You are asked to write out the full listing exactly as it stands.

Start of Block

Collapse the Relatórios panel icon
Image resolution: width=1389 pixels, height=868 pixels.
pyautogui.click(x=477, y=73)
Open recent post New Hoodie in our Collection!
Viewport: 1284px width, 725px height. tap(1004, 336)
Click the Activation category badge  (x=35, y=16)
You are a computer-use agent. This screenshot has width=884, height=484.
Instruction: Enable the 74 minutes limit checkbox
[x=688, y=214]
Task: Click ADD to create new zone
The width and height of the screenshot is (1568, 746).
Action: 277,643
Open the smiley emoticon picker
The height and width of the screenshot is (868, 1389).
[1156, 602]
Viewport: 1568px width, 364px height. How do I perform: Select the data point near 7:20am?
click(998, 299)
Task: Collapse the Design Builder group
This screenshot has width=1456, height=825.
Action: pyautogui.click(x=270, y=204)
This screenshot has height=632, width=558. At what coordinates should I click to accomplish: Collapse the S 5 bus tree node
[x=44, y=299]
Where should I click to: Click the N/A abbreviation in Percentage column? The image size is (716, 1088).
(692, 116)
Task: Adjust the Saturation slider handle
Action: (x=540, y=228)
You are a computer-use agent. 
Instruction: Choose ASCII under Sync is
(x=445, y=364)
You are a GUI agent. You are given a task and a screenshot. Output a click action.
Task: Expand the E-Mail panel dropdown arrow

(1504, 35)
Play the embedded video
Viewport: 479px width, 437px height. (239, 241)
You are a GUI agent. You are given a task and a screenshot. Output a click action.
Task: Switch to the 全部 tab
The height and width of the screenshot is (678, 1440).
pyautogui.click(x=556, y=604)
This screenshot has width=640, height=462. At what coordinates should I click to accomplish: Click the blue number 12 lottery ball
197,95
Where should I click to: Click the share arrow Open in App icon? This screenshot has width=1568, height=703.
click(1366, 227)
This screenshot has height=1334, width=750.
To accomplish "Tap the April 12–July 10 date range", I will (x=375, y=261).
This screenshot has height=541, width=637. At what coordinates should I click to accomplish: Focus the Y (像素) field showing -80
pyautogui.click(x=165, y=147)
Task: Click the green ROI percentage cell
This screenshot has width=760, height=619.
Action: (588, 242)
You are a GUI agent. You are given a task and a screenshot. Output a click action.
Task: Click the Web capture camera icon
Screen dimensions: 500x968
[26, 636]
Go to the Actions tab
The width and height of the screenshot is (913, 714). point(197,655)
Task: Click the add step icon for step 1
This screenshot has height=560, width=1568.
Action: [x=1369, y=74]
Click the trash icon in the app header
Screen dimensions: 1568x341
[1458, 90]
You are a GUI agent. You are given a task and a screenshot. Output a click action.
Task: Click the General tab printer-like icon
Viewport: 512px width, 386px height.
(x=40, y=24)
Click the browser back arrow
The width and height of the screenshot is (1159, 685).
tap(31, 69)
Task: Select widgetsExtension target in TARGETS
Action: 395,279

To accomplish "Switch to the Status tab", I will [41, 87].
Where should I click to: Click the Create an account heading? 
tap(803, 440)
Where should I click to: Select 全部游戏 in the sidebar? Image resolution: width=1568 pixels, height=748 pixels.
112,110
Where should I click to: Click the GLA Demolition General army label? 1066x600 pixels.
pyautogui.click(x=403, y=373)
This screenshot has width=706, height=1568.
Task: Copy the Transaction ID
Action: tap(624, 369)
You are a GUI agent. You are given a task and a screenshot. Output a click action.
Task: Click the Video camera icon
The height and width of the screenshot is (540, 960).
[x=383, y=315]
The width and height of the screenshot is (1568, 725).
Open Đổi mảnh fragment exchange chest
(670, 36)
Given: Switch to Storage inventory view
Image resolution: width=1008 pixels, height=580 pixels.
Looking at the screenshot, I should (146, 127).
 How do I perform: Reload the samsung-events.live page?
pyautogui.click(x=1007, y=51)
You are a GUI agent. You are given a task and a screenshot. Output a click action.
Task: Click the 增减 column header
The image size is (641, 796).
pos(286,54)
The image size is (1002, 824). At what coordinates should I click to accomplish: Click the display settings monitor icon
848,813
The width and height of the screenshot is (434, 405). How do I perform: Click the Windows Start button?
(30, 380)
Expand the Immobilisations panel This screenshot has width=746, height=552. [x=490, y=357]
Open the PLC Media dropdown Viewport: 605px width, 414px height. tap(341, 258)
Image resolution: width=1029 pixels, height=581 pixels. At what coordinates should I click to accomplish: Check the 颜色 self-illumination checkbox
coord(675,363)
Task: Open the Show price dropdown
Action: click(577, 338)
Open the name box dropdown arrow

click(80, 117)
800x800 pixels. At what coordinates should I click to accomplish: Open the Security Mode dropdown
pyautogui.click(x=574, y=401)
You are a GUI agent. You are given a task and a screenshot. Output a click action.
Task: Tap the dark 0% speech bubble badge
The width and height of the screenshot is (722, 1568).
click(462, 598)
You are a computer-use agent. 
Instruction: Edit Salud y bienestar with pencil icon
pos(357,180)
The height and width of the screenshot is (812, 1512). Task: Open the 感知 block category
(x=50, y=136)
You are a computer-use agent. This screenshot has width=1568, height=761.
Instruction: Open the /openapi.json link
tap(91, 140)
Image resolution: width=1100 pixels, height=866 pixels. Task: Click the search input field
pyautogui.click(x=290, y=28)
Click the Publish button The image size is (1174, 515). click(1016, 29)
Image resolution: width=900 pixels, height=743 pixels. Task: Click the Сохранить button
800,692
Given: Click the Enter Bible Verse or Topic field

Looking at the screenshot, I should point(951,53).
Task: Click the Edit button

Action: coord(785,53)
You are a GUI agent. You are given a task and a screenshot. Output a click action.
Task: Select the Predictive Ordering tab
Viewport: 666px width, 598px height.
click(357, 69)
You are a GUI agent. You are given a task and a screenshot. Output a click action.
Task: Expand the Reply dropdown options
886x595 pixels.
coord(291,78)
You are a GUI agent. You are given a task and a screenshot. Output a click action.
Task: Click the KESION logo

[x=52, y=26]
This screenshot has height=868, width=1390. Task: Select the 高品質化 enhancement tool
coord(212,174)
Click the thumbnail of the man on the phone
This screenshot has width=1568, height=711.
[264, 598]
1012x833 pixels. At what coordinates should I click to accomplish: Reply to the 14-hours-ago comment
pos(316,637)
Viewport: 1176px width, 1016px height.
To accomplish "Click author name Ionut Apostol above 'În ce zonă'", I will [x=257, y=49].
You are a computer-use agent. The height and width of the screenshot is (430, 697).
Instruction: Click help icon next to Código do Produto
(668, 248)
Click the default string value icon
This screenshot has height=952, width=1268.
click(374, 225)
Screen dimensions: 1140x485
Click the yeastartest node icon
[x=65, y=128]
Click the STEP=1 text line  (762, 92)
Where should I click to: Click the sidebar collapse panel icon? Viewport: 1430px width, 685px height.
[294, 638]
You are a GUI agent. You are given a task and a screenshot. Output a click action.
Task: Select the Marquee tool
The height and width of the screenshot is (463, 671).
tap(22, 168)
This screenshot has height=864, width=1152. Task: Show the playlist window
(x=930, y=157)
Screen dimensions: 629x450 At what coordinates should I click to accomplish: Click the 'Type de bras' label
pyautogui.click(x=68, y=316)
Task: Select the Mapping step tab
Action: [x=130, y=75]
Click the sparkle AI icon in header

End of Block

◆ **RESPONSE BELOW**
Collapse the Relatórios panel icon
Image resolution: width=1389 pixels, height=868 pixels.
pyautogui.click(x=477, y=73)
Open recent post New Hoodie in our Collection!
Viewport: 1284px width, 725px height. tap(1004, 336)
Click the Activation category badge  (x=35, y=16)
You are a computer-use agent. This screenshot has width=884, height=484.
Instruction: Enable the 74 minutes limit checkbox
[x=688, y=214]
Task: Click ADD to create new zone
The width and height of the screenshot is (1568, 746).
Action: 277,643
Open the smiley emoticon picker
The height and width of the screenshot is (868, 1389).
[1156, 602]
Viewport: 1568px width, 364px height. How do I perform: Select the data point near 7:20am?
click(998, 299)
Task: Collapse the Design Builder group
This screenshot has width=1456, height=825.
Action: pyautogui.click(x=270, y=204)
This screenshot has height=632, width=558. At what coordinates should I click to accomplish: Collapse the S 5 bus tree node
[x=44, y=299]
Where should I click to: Click the N/A abbreviation in Percentage column? The image size is (716, 1088).
(692, 116)
Task: Adjust the Saturation slider handle
Action: (x=540, y=228)
You are a computer-use agent. 
Instruction: Choose ASCII under Sync is
(x=445, y=364)
You are a GUI agent. You are given a task and a screenshot. Output a click action.
Task: Expand the E-Mail panel dropdown arrow

(1504, 35)
Play the embedded video
Viewport: 479px width, 437px height. (239, 241)
You are a GUI agent. You are given a task and a screenshot. Output a click action.
Task: Switch to the 全部 tab
The height and width of the screenshot is (678, 1440).
pyautogui.click(x=556, y=604)
This screenshot has width=640, height=462. At what coordinates should I click to accomplish: Click the blue number 12 lottery ball
197,95
Where should I click to: Click the share arrow Open in App icon? This screenshot has width=1568, height=703.
click(1366, 227)
This screenshot has height=1334, width=750.
To accomplish "Tap the April 12–July 10 date range", I will (x=375, y=261).
This screenshot has height=541, width=637. At what coordinates should I click to accomplish: Focus the Y (像素) field showing -80
pyautogui.click(x=165, y=147)
Task: Click the green ROI percentage cell
This screenshot has width=760, height=619.
Action: (588, 242)
You are a GUI agent. You are given a task and a screenshot. Output a click action.
Task: Click the Web capture camera icon
Screen dimensions: 500x968
[26, 636]
Go to the Actions tab
The width and height of the screenshot is (913, 714). point(197,655)
Task: Click the add step icon for step 1
This screenshot has height=560, width=1568.
Action: [x=1369, y=74]
Click the trash icon in the app header
Screen dimensions: 1568x341
[1458, 90]
You are a GUI agent. You are given a task and a screenshot. Output a click action.
Task: Click the General tab printer-like icon
Viewport: 512px width, 386px height.
(x=40, y=24)
Click the browser back arrow
The width and height of the screenshot is (1159, 685).
tap(31, 69)
Task: Select widgetsExtension target in TARGETS
Action: 395,279

To accomplish "Switch to the Status tab", I will [41, 87].
Where should I click to: Click the Create an account heading? 
tap(803, 440)
Where should I click to: Select 全部游戏 in the sidebar? Image resolution: width=1568 pixels, height=748 pixels.
112,110
Where should I click to: Click the GLA Demolition General army label? 1066x600 pixels.
pyautogui.click(x=403, y=373)
This screenshot has width=706, height=1568.
Task: Copy the Transaction ID
Action: tap(624, 369)
You are a GUI agent. You are given a task and a screenshot. Output a click action.
Task: Click the Video camera icon
The height and width of the screenshot is (540, 960).
[x=383, y=315]
The width and height of the screenshot is (1568, 725).
Open Đổi mảnh fragment exchange chest
(670, 36)
Given: Switch to Storage inventory view
Image resolution: width=1008 pixels, height=580 pixels.
Looking at the screenshot, I should (146, 127).
 How do I perform: Reload the samsung-events.live page?
pyautogui.click(x=1007, y=51)
You are a GUI agent. You are given a task and a screenshot. Output a click action.
Task: Click the 增减 column header
The image size is (641, 796).
pos(286,54)
The image size is (1002, 824). At what coordinates should I click to accomplish: Click the display settings monitor icon
848,813
The width and height of the screenshot is (434, 405). How do I perform: Click the Windows Start button?
(30, 380)
Expand the Immobilisations panel This screenshot has width=746, height=552. [x=490, y=357]
Open the PLC Media dropdown Viewport: 605px width, 414px height. tap(341, 258)
Image resolution: width=1029 pixels, height=581 pixels. At what coordinates should I click to accomplish: Check the 颜色 self-illumination checkbox
coord(675,363)
Task: Open the Show price dropdown
Action: click(577, 338)
Open the name box dropdown arrow

click(80, 117)
800x800 pixels. At what coordinates should I click to accomplish: Open the Security Mode dropdown
pyautogui.click(x=574, y=401)
You are a GUI agent. You are given a task and a screenshot. Output a click action.
Task: Tap the dark 0% speech bubble badge
The width and height of the screenshot is (722, 1568).
click(462, 598)
You are a computer-use agent. 
Instruction: Edit Salud y bienestar with pencil icon
pos(357,180)
The height and width of the screenshot is (812, 1512). Task: Open the 感知 block category
(x=50, y=136)
You are a computer-use agent. This screenshot has width=1568, height=761.
Instruction: Open the /openapi.json link
tap(91, 140)
Image resolution: width=1100 pixels, height=866 pixels. Task: Click the search input field
pyautogui.click(x=290, y=28)
Click the Publish button The image size is (1174, 515). click(1016, 29)
Image resolution: width=900 pixels, height=743 pixels. Task: Click the Сохранить button
800,692
Given: Click the Enter Bible Verse or Topic field

Looking at the screenshot, I should point(951,53).
Task: Click the Edit button

Action: coord(785,53)
You are a GUI agent. You are given a task and a screenshot. Output a click action.
Task: Select the Predictive Ordering tab
Viewport: 666px width, 598px height.
click(357, 69)
You are a GUI agent. You are given a task and a screenshot. Output a click action.
Task: Expand the Reply dropdown options
886x595 pixels.
coord(291,78)
You are a GUI agent. You are given a task and a screenshot. Output a click action.
Task: Click the KESION logo

[x=52, y=26]
This screenshot has height=868, width=1390. Task: Select the 高品質化 enhancement tool
coord(212,174)
Click the thumbnail of the man on the phone
This screenshot has width=1568, height=711.
[264, 598]
1012x833 pixels. At what coordinates should I click to accomplish: Reply to the 14-hours-ago comment
pos(316,637)
Viewport: 1176px width, 1016px height.
To accomplish "Click author name Ionut Apostol above 'În ce zonă'", I will [x=257, y=49].
You are a computer-use agent. The height and width of the screenshot is (430, 697).
Instruction: Click help icon next to Código do Produto
(668, 248)
Click the default string value icon
This screenshot has height=952, width=1268.
click(374, 225)
Screen dimensions: 1140x485
Click the yeastartest node icon
[x=65, y=128]
Click the STEP=1 text line  (762, 92)
Where should I click to: Click the sidebar collapse panel icon? Viewport: 1430px width, 685px height.
[294, 638]
You are a GUI agent. You are given a task and a screenshot. Output a click action.
Task: Select the Marquee tool
The height and width of the screenshot is (463, 671).
tap(22, 168)
This screenshot has height=864, width=1152. Task: Show the playlist window
(x=930, y=157)
Screen dimensions: 629x450 At what coordinates should I click to accomplish: Click the 'Type de bras' label
pyautogui.click(x=68, y=316)
Task: Select the Mapping step tab
Action: [x=130, y=75]
Click the sparkle AI icon in header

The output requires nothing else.